▶ [YOUR TASK]
Every entry needs to be written out again exactly, with its pictures removed.

▶ [Screenshot grounding data]
<<<<

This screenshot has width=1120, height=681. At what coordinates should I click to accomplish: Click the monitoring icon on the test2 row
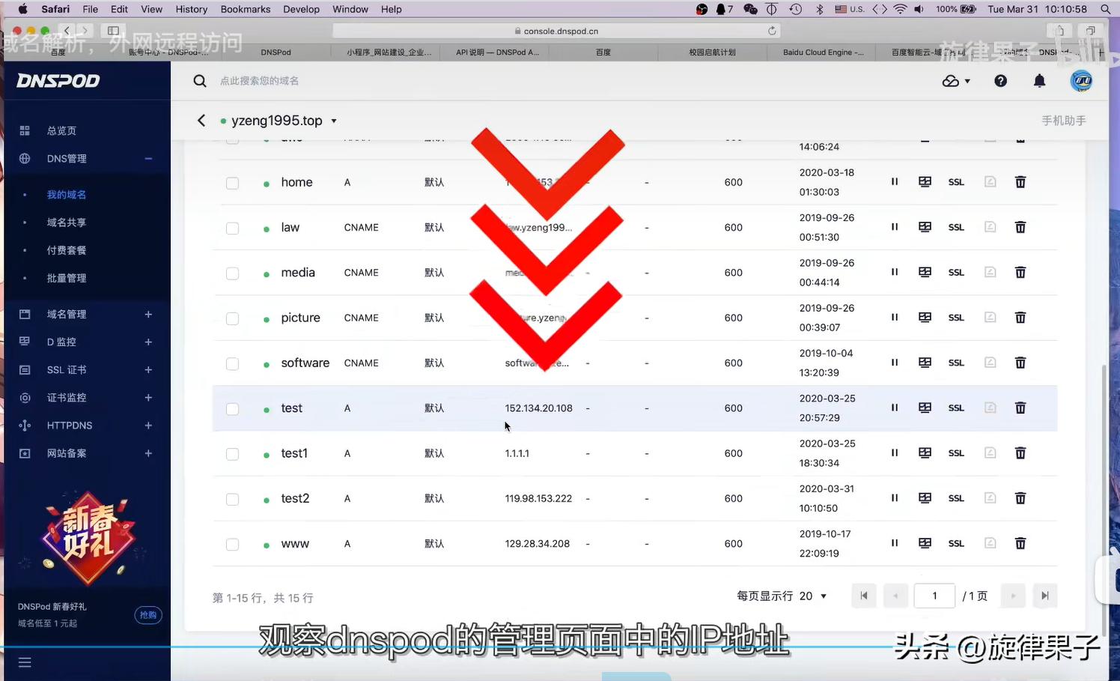coord(925,497)
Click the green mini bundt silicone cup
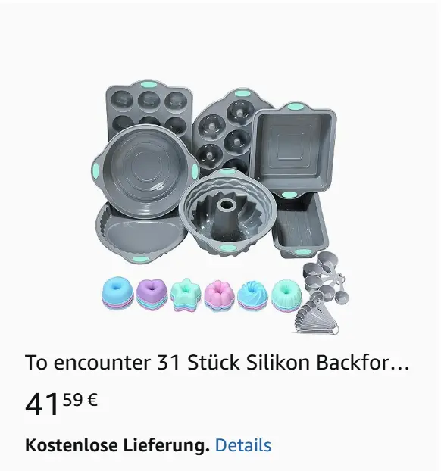This screenshot has height=471, width=441. coord(286,295)
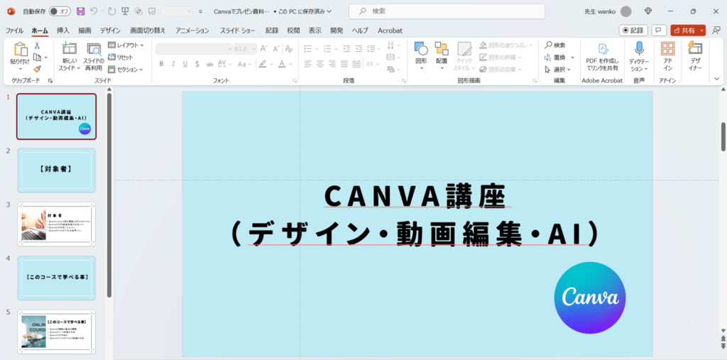Screen dimensions: 727x360
Task: Click the Cut scissors icon
Action: (37, 45)
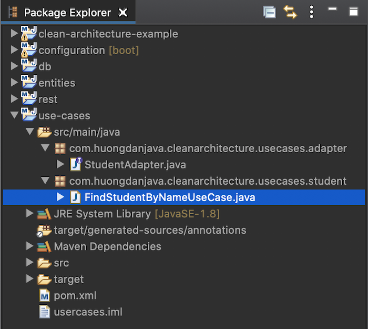Viewport: 368px width, 329px height.
Task: Expand the configuration [boot] project
Action: (x=14, y=50)
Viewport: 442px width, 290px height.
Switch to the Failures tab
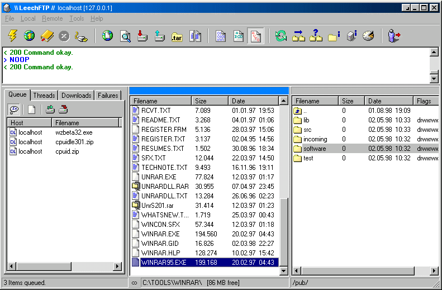coord(108,96)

>>>>

▶ [TASK OUTPUT]
This screenshot has width=1120, height=681. At what coordinates should I click to accomplish: Click the monitoring icon on the test2 row
coord(925,497)
Click the green mini bundt silicone cup
This screenshot has height=471, width=441. coord(286,295)
Screen dimensions: 727x360
Task: Click the Cut scissors icon
Action: (37, 45)
Viewport: 368px width, 329px height.
Task: Expand the configuration [boot] project
Action: (x=14, y=50)
Viewport: 442px width, 290px height.
Switch to the Failures tab
coord(108,96)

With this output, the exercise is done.